Diogene si raggomitolò ancora di più nella coperta consunta: la notte era illune ed il freddo non dava tregua.

Erano quelli i confini del mondo?

<Cosa abbiamo perso?> si ripeté ed anche se, per quanto lo riguardava, era stato sempre così parco nel pretendere ed assai generoso invece nel darsi alla vita, nel rispettarne, rigorosamente, le reali richieste, le verità, le leggi immutabili, gli umori.

“Abbiamo…” si diceva però, perché anche lui, comunque, volente o nolente, faceva parte di quell’umanità che ormai pareva divenuta ignara, proterva, insaziabile.

Eppure, nel disincanto dei secoli trascorsi, c’era pur stato qualcosa in cui credere,  cui sarebbe stato giusto, nonché opportuno tener fede e c’era anche sempre stato qualcuno in grado di farlo: ma ora?

L’orizzonte si illuminò di luci violacee orlate di verde e sanguigno: svolazzando, come ali di angelo o di dèmone, invadevano magicamente il cielo.

Diogene, tirando i lembi della sudicia coperta affinché seguitassero a coprirlo, si sollevò per contemplare quel prodigio iridescente.

Al di sotto di quelle misteriose danze colorate – che parevano assecondare una loro interna armonia – Diogene si sorprese a ricordare tutti gli eoni di anni che aveva passato a cercare… cercare… cercare: attraverso la storia, attraverso i popoli, le civiltà, la danza dei secoli… di mutamenti, restaurazioni, regressioni, decadenze ed improvvisi progressi, qualcosa che era da salvare… qualcuno che era da imitare.

La sua lanterna aveva oscillato dappertutto e neppure il vento più impetuoso era riuscito a spegnerla: in mezzo alla bolgia pulsante di una farraginosa umanità – qua e là – qualcosa aveva infine trovato; qualcuno infine… si era salvato.

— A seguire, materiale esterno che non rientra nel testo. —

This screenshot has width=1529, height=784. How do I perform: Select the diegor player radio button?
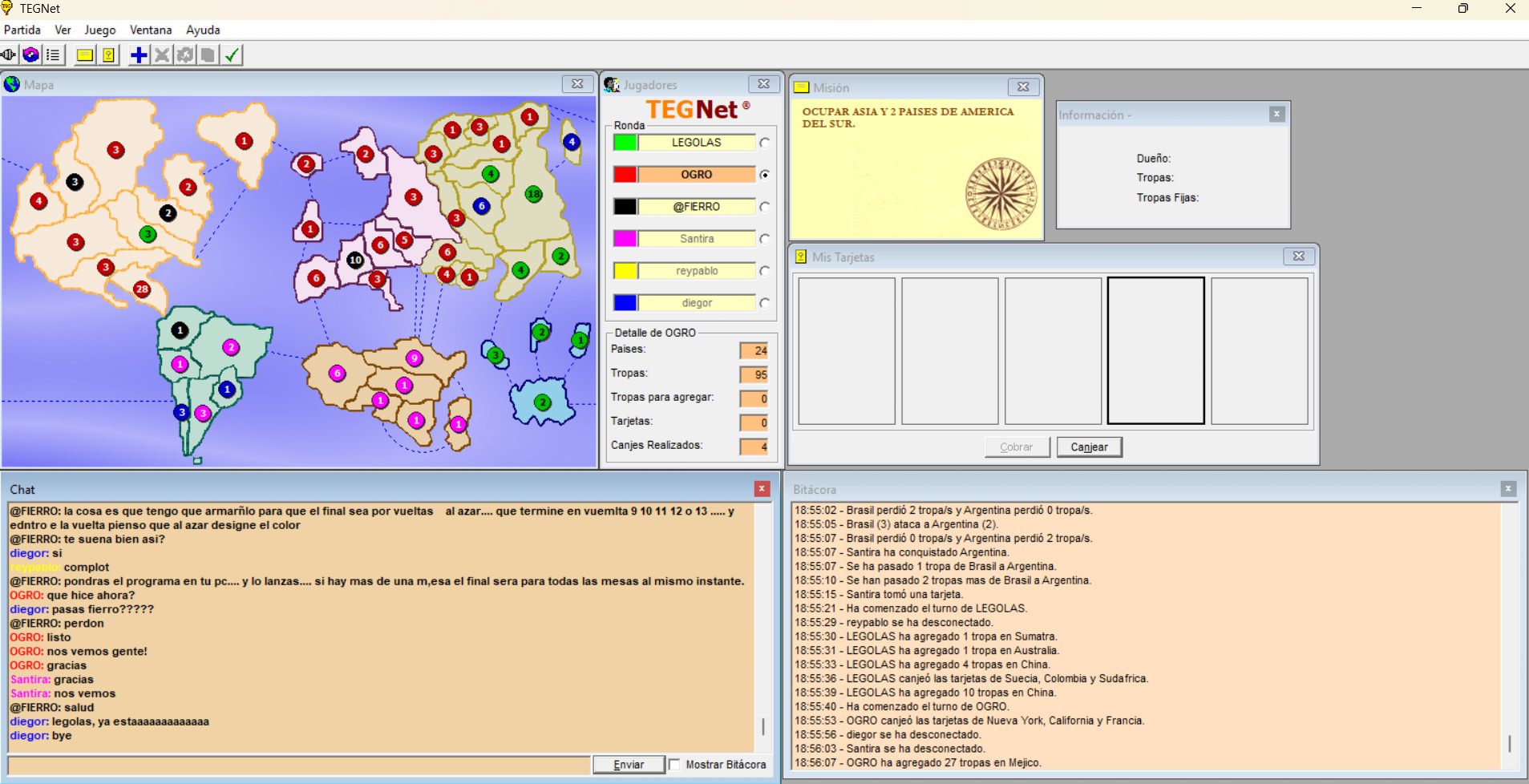click(x=765, y=303)
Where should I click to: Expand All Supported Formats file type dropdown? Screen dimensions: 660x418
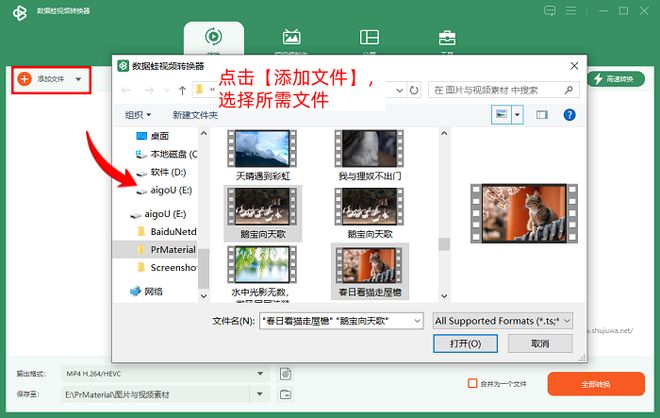pos(568,321)
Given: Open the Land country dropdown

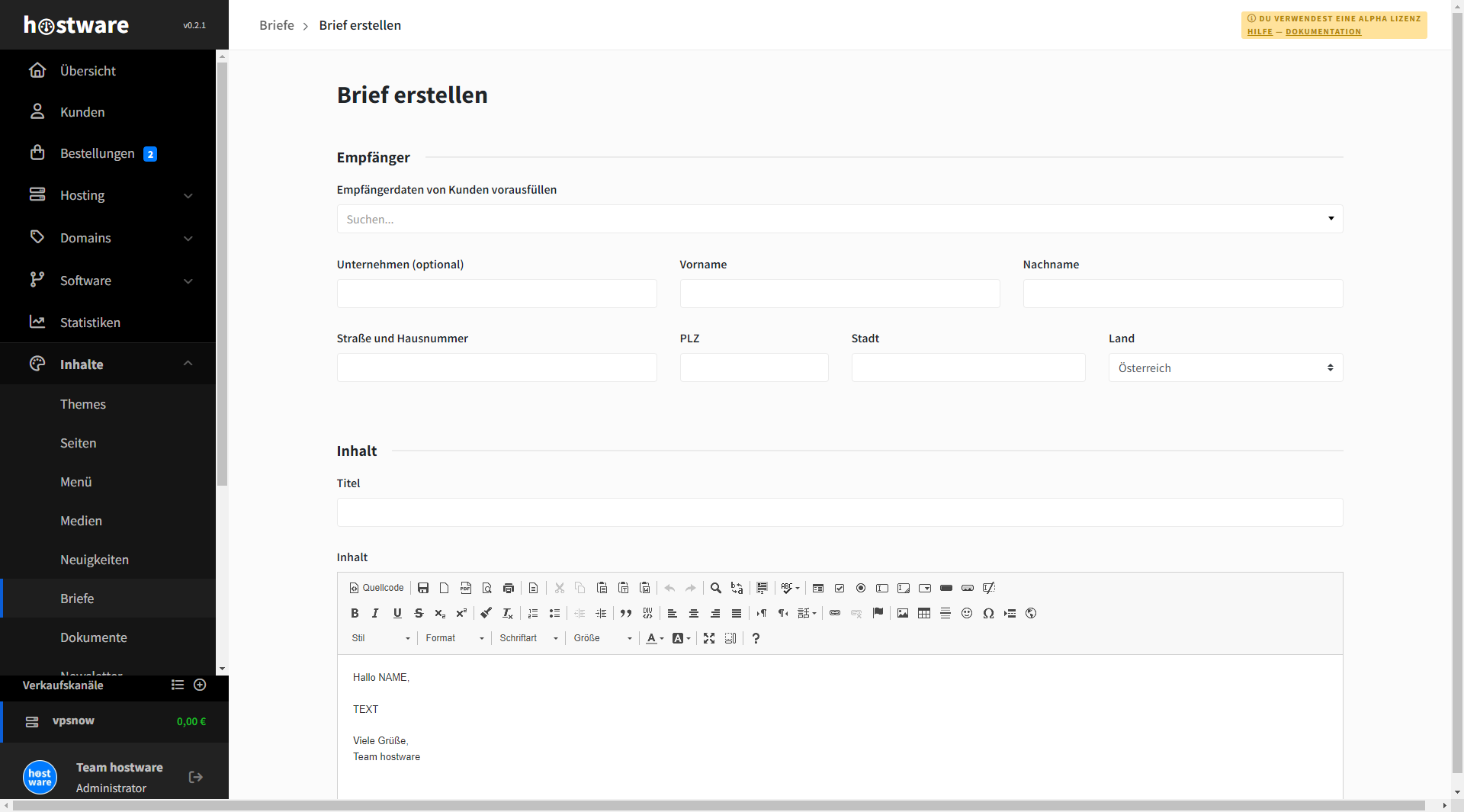Looking at the screenshot, I should [x=1225, y=368].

Ma ora?

<Cos’è che abbiamo perduto?> la domanda – ripetuta, insistente -, come un uncino infuocato, scavava nella sua anima.

“L’umanità…”

Fu realmente una voce o piuttosto il suono di un vento che si era misteriosamente risvegliato quella che parve rispondere alla sua accorata, viscerale richiesta?

“L’umanitààà…”

E capì che la voce nasceva dal gelo stesso che covava sotto di lui, dalla medesima aria che si condensava non appena uscita dalle sue labbra; una voce che correva, a perdita d’occhio, per tutta quella immensità oscura che lo circondava, sino ad arrivare a toccare quel cielo impassibile dove seguitava la silente danza spettrale: quella era la voce stessa del mondo.

 

Diogene si sentì piccolo, smarrito, disperso: “Dov’è l’uomo?” si era sempre chiesto in passato, ma “Che cosa ne è dell’uomo?” si trovava invece or a chiedersi.

Soltanto per sentirsi un po’ meno solo, con l’ultimo stoppino, accese allora la sua lanterna e fu nel riflesso sospeso di un ghiacciolo che poté scorgere la sua immagine.

Avrebbe ancora atteso, ma per poco, soltanto sino a quando l’olio della lucerna non si fosse esaurito.